The problem:
Report back every line from the entries below in which the word "indicator" occurs.

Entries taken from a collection
------------------------------

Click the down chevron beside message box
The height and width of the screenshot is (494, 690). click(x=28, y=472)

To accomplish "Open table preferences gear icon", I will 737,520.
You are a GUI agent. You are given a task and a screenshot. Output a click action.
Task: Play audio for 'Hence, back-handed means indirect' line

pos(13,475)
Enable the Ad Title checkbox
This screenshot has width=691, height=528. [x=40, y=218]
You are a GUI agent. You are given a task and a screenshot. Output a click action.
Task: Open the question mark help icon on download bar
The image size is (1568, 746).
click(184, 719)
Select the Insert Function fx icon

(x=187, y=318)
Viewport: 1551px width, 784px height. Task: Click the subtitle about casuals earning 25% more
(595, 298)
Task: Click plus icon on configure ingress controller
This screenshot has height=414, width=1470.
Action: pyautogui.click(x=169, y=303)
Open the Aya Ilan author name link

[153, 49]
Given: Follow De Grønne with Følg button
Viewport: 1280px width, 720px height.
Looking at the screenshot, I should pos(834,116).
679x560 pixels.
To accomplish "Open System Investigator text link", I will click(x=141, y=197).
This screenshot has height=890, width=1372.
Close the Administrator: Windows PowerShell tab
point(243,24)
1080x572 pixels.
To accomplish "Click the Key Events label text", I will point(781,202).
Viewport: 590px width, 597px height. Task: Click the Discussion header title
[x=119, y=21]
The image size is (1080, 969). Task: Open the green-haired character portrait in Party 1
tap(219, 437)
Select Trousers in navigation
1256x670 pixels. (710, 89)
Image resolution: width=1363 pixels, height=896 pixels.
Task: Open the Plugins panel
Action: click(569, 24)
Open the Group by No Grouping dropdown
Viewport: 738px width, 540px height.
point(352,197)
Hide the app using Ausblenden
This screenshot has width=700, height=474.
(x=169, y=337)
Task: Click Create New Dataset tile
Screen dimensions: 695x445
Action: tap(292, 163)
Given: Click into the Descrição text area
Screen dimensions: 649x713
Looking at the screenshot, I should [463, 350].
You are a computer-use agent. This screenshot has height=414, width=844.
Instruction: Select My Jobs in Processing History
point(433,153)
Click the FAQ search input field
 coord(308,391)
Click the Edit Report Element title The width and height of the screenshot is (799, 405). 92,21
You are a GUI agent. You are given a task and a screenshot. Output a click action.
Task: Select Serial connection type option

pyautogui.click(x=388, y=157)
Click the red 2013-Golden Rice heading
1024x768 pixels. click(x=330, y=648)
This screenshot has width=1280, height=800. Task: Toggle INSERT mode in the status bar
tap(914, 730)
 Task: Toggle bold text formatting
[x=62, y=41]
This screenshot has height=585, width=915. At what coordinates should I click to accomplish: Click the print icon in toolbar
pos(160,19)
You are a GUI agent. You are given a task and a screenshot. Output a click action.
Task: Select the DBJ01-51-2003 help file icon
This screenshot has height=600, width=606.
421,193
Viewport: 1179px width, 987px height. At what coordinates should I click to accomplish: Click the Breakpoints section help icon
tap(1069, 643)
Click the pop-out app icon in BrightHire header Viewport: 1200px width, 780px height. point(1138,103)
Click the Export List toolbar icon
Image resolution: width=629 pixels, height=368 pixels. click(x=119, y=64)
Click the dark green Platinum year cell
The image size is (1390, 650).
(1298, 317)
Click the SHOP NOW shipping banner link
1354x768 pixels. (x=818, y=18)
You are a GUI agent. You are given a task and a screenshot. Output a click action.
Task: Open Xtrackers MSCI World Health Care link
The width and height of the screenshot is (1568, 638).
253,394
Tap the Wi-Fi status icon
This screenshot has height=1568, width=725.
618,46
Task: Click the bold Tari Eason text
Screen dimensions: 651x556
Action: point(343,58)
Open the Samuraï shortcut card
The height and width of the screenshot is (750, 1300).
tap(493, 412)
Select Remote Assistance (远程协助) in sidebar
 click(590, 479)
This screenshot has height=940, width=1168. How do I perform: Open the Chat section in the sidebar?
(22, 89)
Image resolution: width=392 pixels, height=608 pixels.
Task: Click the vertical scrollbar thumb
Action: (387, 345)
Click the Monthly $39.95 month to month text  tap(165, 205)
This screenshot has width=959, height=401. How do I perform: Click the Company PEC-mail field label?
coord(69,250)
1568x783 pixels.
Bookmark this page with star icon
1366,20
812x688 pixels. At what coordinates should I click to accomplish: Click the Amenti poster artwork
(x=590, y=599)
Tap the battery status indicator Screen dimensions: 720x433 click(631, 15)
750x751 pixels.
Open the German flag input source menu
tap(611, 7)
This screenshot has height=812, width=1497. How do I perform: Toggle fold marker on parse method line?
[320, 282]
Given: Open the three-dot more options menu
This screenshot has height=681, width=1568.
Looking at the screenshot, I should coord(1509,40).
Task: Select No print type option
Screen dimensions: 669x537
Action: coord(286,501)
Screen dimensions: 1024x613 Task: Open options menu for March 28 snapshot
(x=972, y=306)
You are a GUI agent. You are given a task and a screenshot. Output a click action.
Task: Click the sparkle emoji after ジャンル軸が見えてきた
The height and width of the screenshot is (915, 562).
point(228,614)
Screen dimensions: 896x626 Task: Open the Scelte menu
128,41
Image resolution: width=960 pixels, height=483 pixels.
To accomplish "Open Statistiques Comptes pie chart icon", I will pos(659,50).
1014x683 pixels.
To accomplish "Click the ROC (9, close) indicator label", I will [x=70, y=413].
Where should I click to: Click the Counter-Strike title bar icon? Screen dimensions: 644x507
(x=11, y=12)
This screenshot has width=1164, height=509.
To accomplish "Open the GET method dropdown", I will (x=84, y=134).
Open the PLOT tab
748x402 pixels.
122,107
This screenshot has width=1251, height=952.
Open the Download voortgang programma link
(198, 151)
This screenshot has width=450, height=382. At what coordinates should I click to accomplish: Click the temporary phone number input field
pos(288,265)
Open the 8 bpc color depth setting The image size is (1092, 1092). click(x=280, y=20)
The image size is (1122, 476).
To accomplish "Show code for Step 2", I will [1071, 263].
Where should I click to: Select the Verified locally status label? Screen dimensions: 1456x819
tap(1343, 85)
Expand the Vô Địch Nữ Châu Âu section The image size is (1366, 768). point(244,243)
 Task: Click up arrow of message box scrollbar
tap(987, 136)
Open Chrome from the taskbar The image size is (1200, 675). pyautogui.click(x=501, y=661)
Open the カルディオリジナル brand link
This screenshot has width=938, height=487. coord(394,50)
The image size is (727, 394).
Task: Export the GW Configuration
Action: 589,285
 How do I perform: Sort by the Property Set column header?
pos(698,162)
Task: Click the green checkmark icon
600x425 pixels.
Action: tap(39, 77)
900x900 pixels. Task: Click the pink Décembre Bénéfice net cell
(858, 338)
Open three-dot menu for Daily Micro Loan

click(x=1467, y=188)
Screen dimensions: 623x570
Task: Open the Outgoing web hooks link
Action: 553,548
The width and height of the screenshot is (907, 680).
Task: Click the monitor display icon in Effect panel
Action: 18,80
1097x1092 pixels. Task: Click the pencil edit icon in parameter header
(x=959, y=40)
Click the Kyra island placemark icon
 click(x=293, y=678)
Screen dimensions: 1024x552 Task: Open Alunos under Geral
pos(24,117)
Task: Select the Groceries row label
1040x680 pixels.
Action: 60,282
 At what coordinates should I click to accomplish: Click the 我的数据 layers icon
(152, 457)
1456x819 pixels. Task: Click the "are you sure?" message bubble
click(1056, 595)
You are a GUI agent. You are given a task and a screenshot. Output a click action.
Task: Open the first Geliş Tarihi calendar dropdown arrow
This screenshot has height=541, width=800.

------------------------------

Answer for this exercise:
Tap the battery status indicator Screen dimensions: 720x433 click(631, 15)
To accomplish "Click the ROC (9, close) indicator label", I will [x=70, y=413].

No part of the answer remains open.